- _PASSAGE PROVIDED_
We daven Shaharit and hold a memorial service, filled with songs and texts recognizing those were lost. Following a tour of the rest of the camp, we convene again for a moving el malei rechamim, a prayer in memory of those who perished in the Shoah. As the signs say throughout the camp, “never forget.” We opened with an important reading written by reuven Hammer:

The ark of the Torah, of faith, of learning stands empty and bereft.

WE have come here to remember those who cannot be forgotten.

WE have come to speak of that which cannot be spoken; but cannot be left unsaid.

WE know how to remember the dead we have known.

WE know how to commemorate the death of one person.

But all of us are mourners; all of us recall not one but six million ones.

Not only those we have known, but those no one can know, the names that are forever lost…

Our next event takes place at the Jewish Museum/Community Center in the heart of historic Munich. The fact that this building is here, in such a central location, is a testament to the Jewish community’s revival. Hazzan Elliot Vogel conducts a moving memorial to the 11 victims of the ’72 olympics- Rabbi Laura Metzger reads a biography of each victim as a member of the Cantors Assembly holds a poster-sized photograph of each of them. It is pointed out that 20 million minutes have passed since the ’72 olympics, yet all we ask for is one minute of silence to recognize the innocence that was lost. Again, the ceremony is filled with musical renditions that enhance the moment. This is a different moment than the one we experienced at the memorial site the day before, and yet it is just as important.

- _TO DO_
A) According to the memorial passage, who conducts the memorial to the 11 victims of the '72 Olympics?
B) Return the section of the memorial passage starting at "Not only those" and ending at "just as important.", copied word for word.
The data that comes next has no connection to the memorial passage.

- _SOURCE EXCERPT_
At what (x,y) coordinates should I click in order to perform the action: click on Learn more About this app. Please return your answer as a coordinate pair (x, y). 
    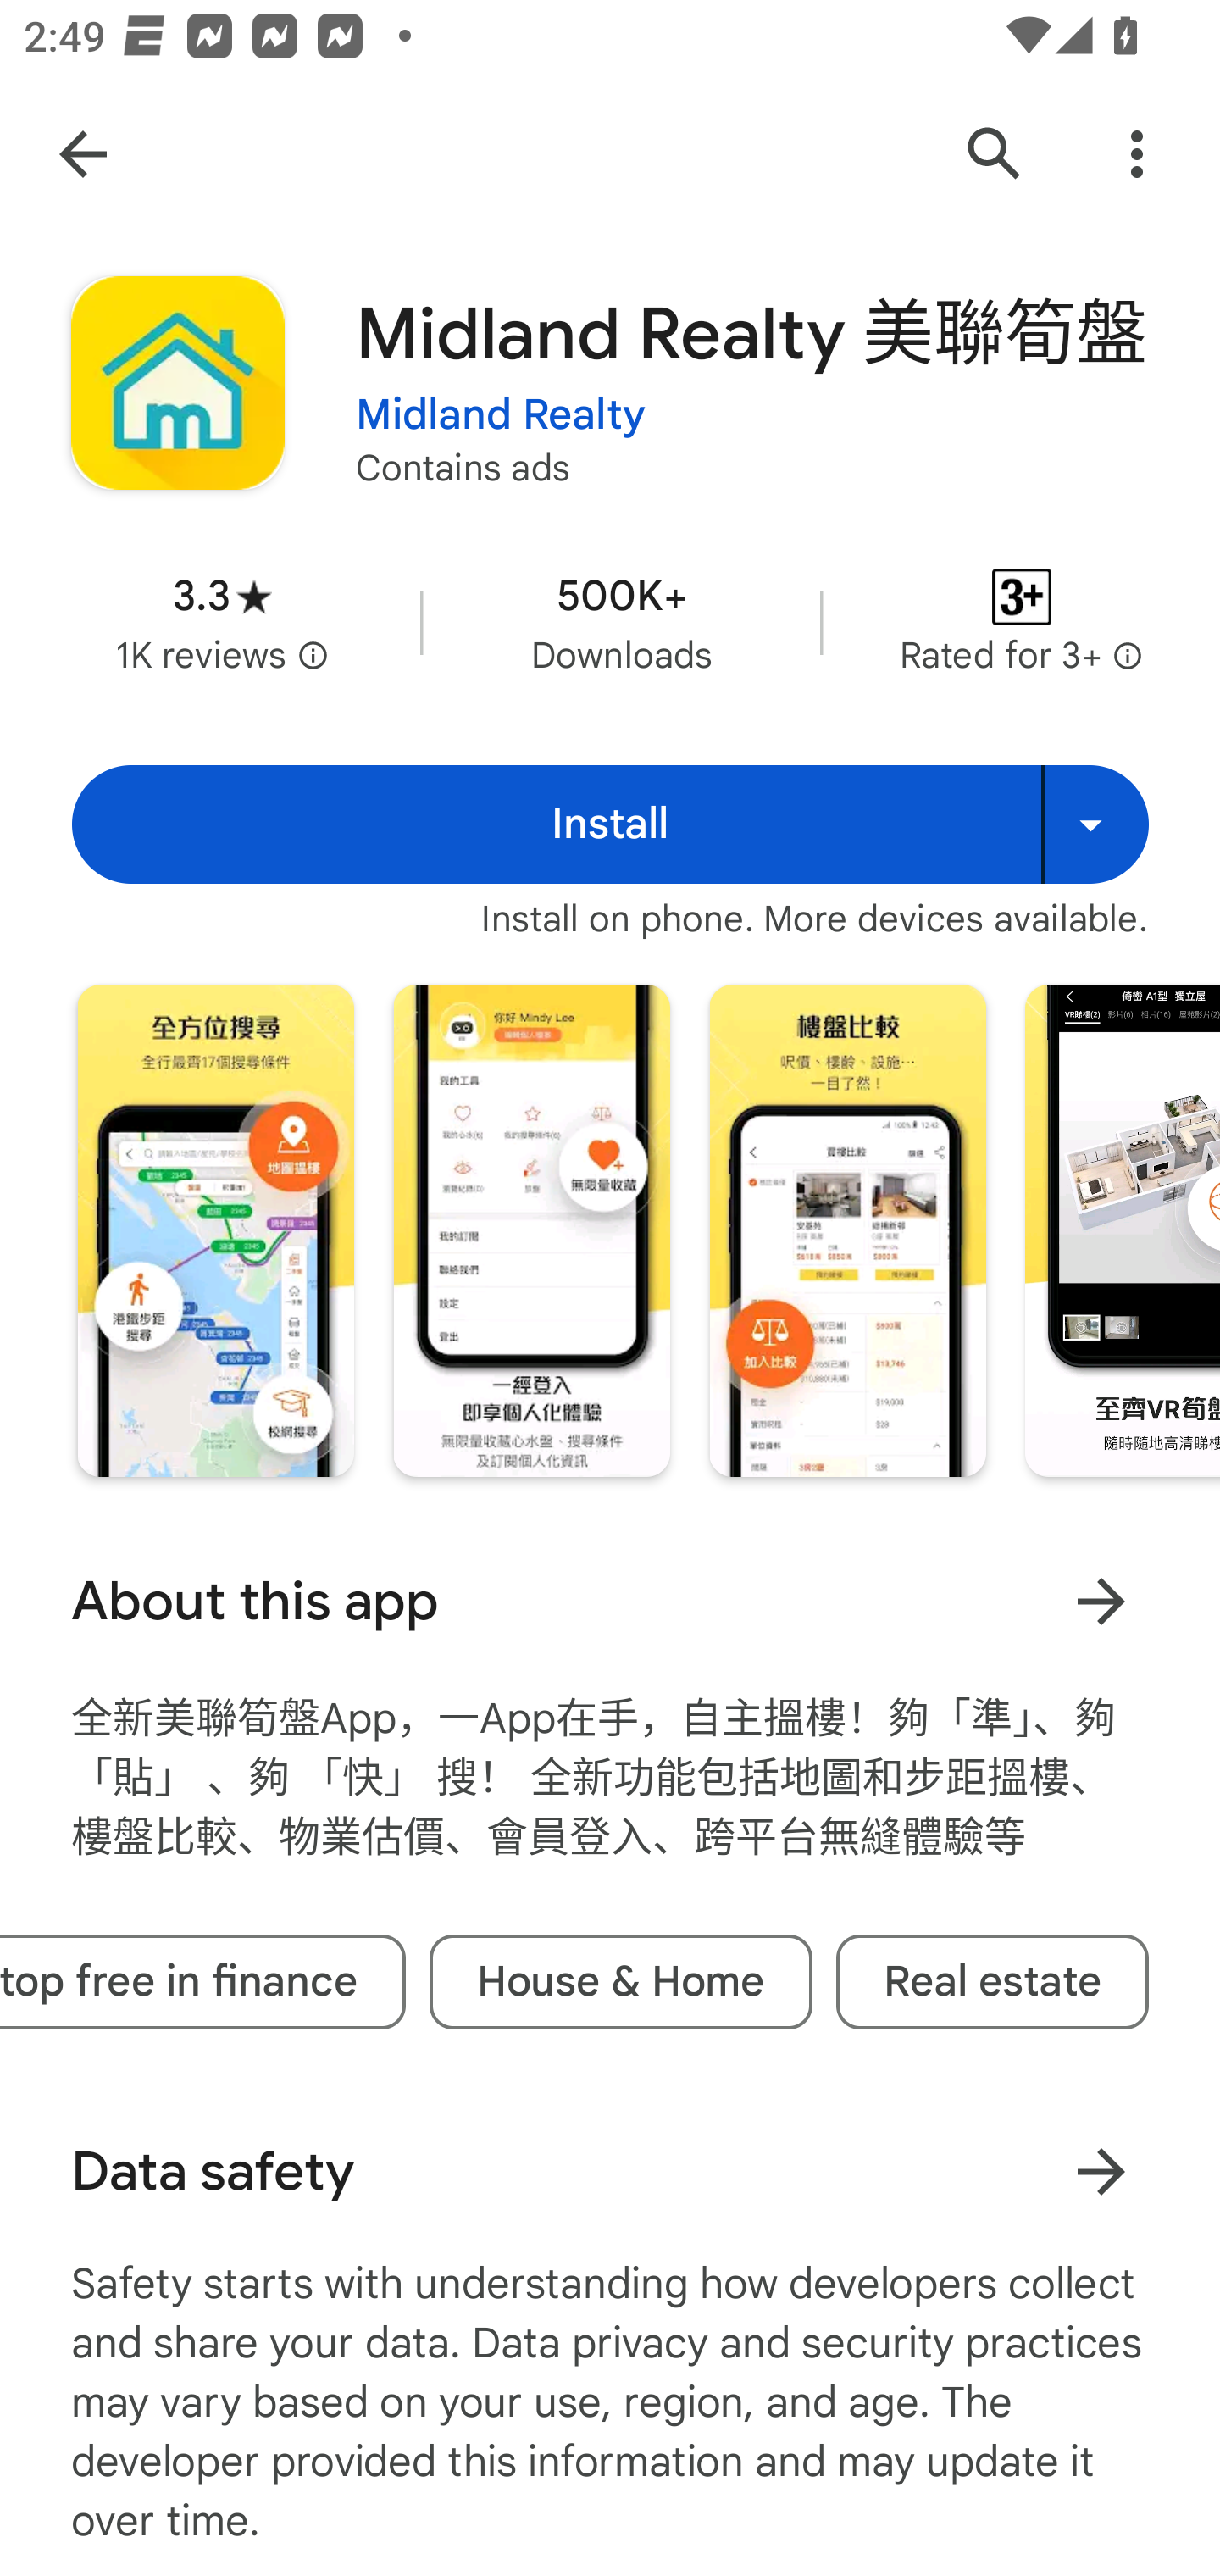
    Looking at the image, I should click on (1101, 1600).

- _EXERCISE SOLUTIONS_
A) Hazzan Elliot Vogel

B)
Not only those we have known, but those no one can know, the names that are forever lost…

Our next event takes place at the Jewish Museum/Community Center in the heart of historic Munich. The fact that this building is here, in such a central location, is a testament to the Jewish community’s revival. Hazzan Elliot Vogel conducts a moving memorial to the 11 victims of the ’72 olympics- Rabbi Laura Metzger reads a biography of each victim as a member of the Cantors Assembly holds a poster-sized photograph of each of them. It is pointed out that 20 million minutes have passed since the ’72 olympics, yet all we ask for is one minute of silence to recognize the innocence that was lost. Again, the ceremony is filled with musical renditions that enhance the moment. This is a different moment than the one we experienced at the memorial site the day before, and yet it is just as important.